Trapani, sequestrati 200 kg di pescato non tracciato: blitz della Capitaneria contro il commercio ittico abusivo
TRAPANI – Nei giorni scorsi, la Capitaneria di Porto di Trapani ha condotto un’operazione di polizia marittima presso le banchine del porto peschereccio, finalizzata al contrasto del commercio abusivo di prodotti ittici e alla tutela della filiera alimentare. Durante i controlli, effettuati con il supporto di una pattuglia del Comando Provinciale dei Carabinieri, sono stati fermati diversi mezzi adibiti al trasporto e alla vendita itinerante di pescato. Quattro persone sono state sorprese mentre vendevano circa 200 chilogrammi di prodotto ittico privo della documentazione necessaria a garantirne la tracciabilità, elemento fondamentale per la sicurezza del consumatore.

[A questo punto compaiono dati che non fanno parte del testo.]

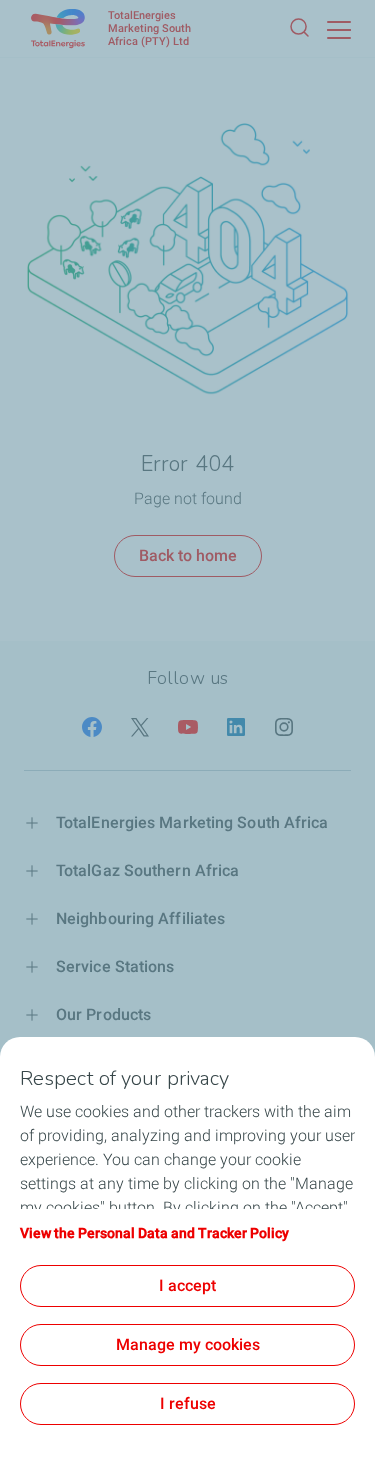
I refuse (188, 1403)
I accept (187, 1285)
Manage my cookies (188, 1344)
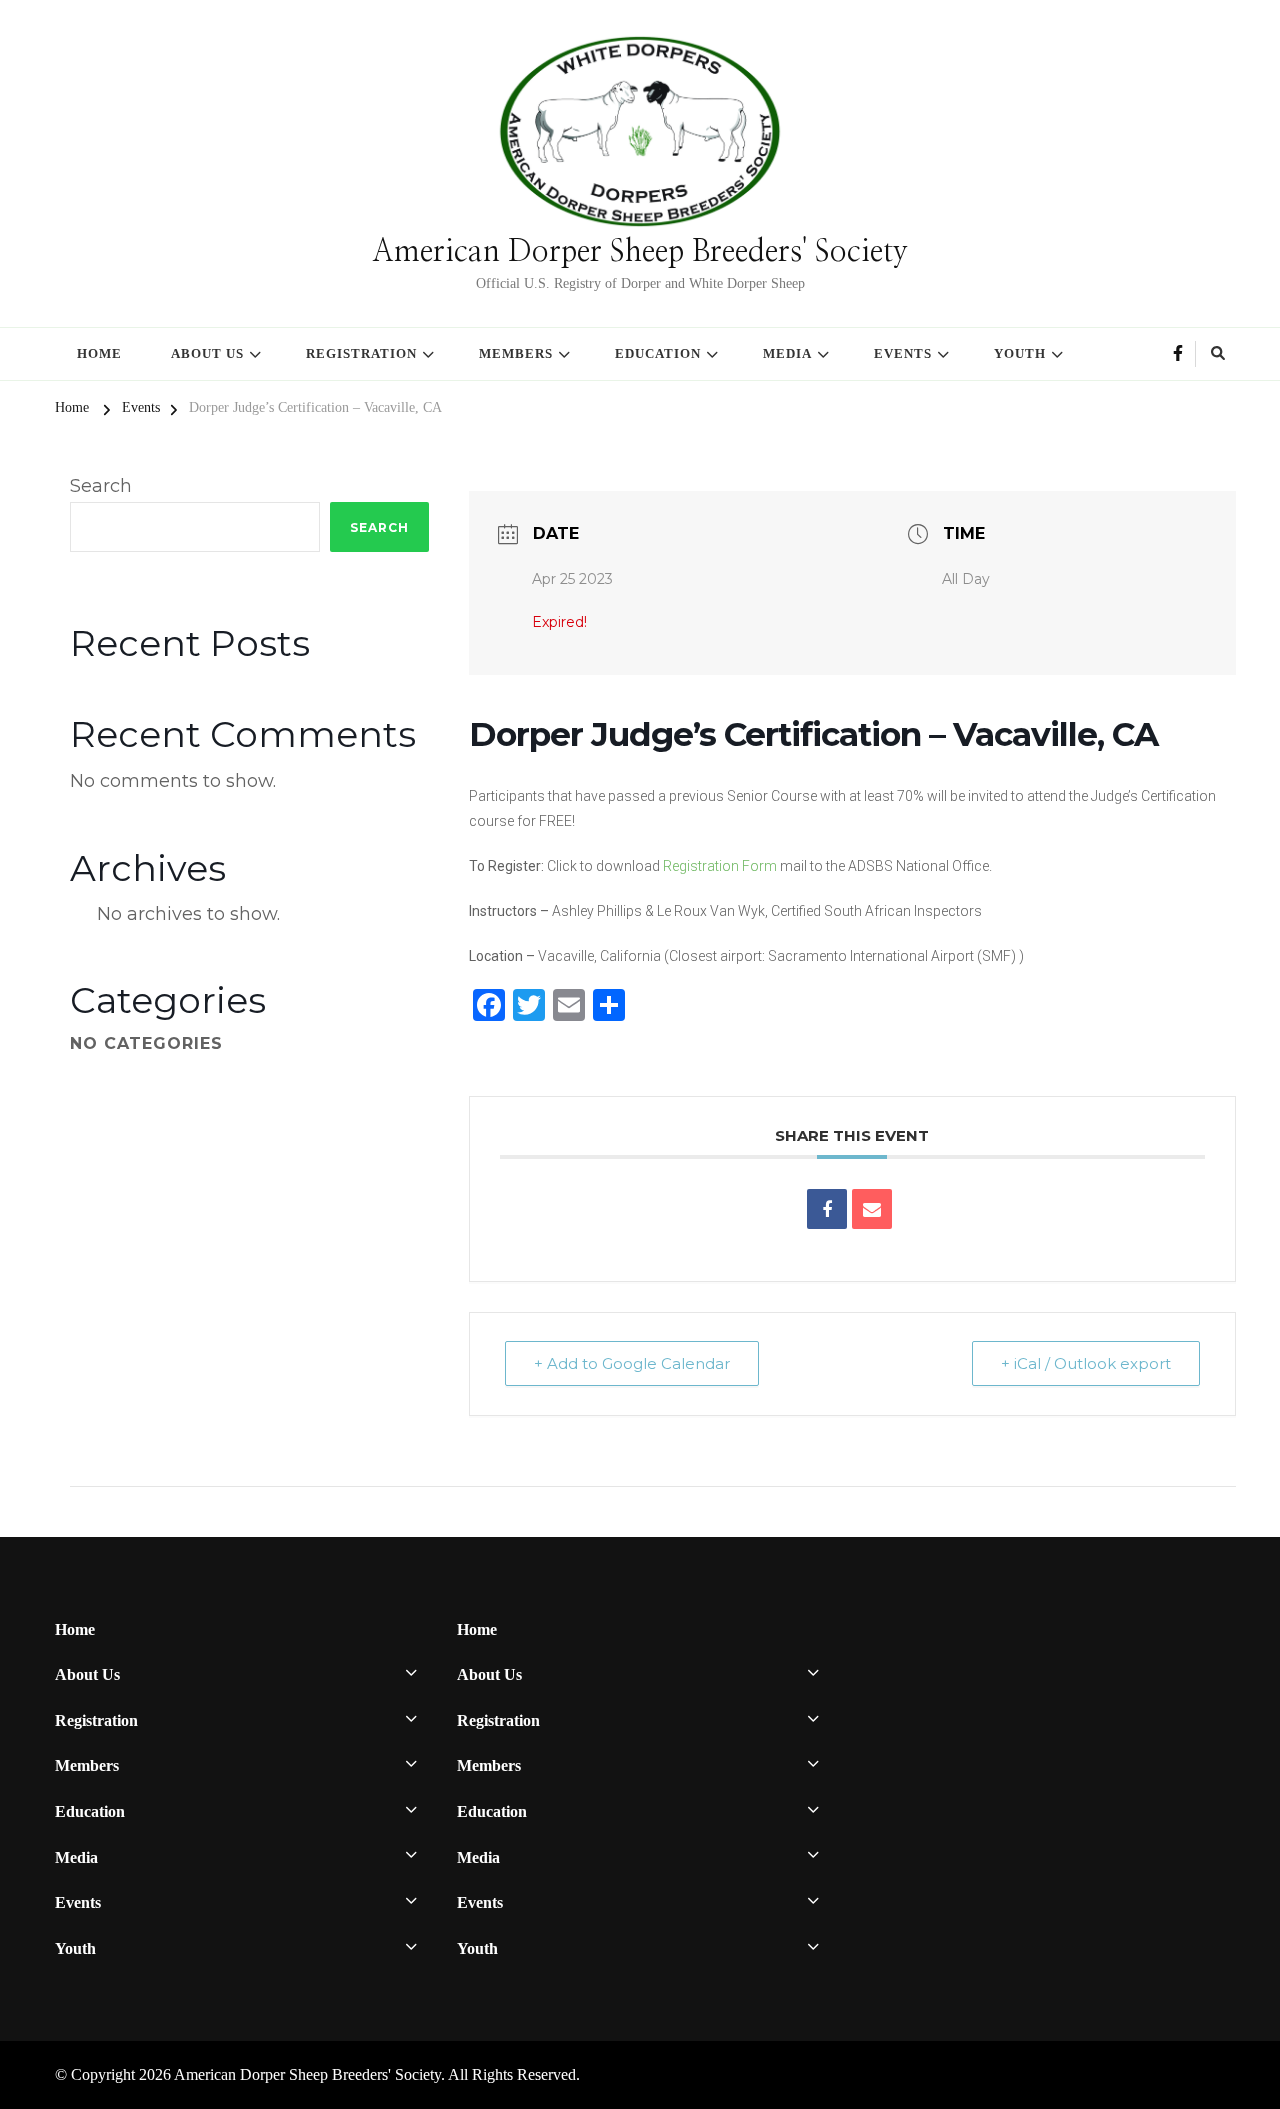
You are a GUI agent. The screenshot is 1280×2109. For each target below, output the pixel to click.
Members (516, 353)
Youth (1020, 353)
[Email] (872, 1209)
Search (101, 486)
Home (99, 353)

Gli ambulanti, inoltre, esercitavano l’attività commerciale senza le autorizzazioni previste dagli enti competenti. Al termine dell’operazione, sono state elevate quattro sanzioni amministrative per un totale di 13.000 euro. Tutto il pescato è stato sequestrato e distrutto, poiché non è stato possibile verificarne la provenienza né le condizioni di conservazione. Nel corso dell’intervento, i militari hanno anche rilevato la presenza di cassette e imballaggi abbandonati nello specchio acqueo portuale, segnalando un ulteriore episodio di degrado ambientale.
L’attività, coordinata dalla Direzione Marittima della Sicilia Occidentale, rientra nella quotidiana vigilanza svolta dalla Guardia Costiera su tutto il compartimento marittimo di giurisdizione, con l’obiettivo di contrastare la commercializzazione illecita di pescato e tutelare gli operatori che rispettano le normative vigenti. I controlli proseguiranno anche nelle prossime settimane, sia a terra che in mare, per garantire legalità e sicurezza nel settore ittico.